Within seconds it tried "admin123" - a password near the top of every attacker's list - and got PASSWORD CRACKED.
The attacker was instantly inside the admin dashboard, looking at staff salaries, PAN numbers, customer lists and bank details.
The same program then ran against a strong password on a properly protected portal - and the account was LOCKED after 5 tries. The attack failed completely.
Red flags - how to spot it
A short, common, guessable password (a name, a word, "123", a default like "admin123").
The same password reused across email, banking, GST portal and social media.
Logins with no limit on failed attempts and no second step (OTP / two-factor).
A sudden burst of "wrong password" notifications, or login alerts from unknown devices / cities.
Being told your email appears in a known data breach, but never changing the password.
Best practices - prevention
For every person (passwords)
Use long, unique passphrases - four random words like "river-mango-tabla-92". Length beats complexity: a long passphrase is far harder to crack than a short messy one.
Use a password manager (e.g. built into your browser or a dedicated app) so every account gets a different strong password you never have to remember.
Never reuse passwords. Reuse one, and a single leak anywhere opens every account that shares it.
Turn on MFA / OTP everywhere - email, banking, GST, social media, the portal. Even a correctly guessed password then cannot get in alone.
Change all default passwords on routers, cameras, and admin accounts the day you install them.
For the business (server-side defences)
Account lockout - freeze the account after a handful of wrong tries (as the protected portal did).
Rate limiting - slow down repeated attempts from the same source so mass guessing becomes impractical.
CAPTCHA after a few failures to block automated tools.
Enforce MFA for all staff, especially admin / owner accounts.
Ban breached & common passwords at sign-up so "admin123" can never be chosen.
Monitor & alert on spikes of failed logins and sign-ins from new devices or locations.
Lock business devices - screen locks, auto-lock timers, and full-disk encryption on every laptop and phone.
Remediation - what to do now
If you have ALREADY been hit
Reset the affected password immediately - and every other account where you reused that same password.
Enable MFA / OTP on those accounts right away, before doing anything else.
Force an org-wide password rotation so every employee account is changed, not just the one that was breached.
Review access & login logs for the intrusion: unknown devices, odd hours, foreign locations, data that was viewed or exported.

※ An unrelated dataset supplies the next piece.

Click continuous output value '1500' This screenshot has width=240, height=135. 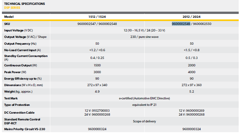tap(97, 65)
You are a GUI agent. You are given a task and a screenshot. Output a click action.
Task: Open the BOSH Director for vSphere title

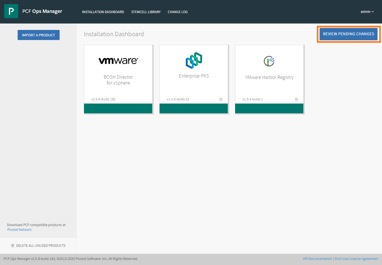tap(118, 80)
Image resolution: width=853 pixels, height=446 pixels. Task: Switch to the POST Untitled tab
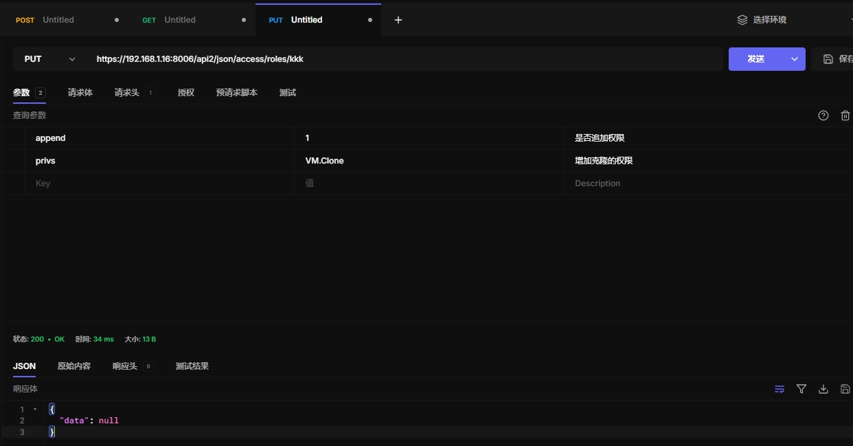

Revoke active sessions and tokens / API keys so the attacker is kicked out even if they still hold an old password.
Check haveibeenpwned.com for your email and staff emails to see what has leaked.
Deploy lockout & rate-limiting on the login system so the same attack cannot simply be re-run.
The statistic
~80%
of hacking-related breaches involve weak, reused, or stolen passwords. The single most common cause of a business getting hacked is also the easiest and cheapest one to fix.
Reuse one password, and a single leak can open every account.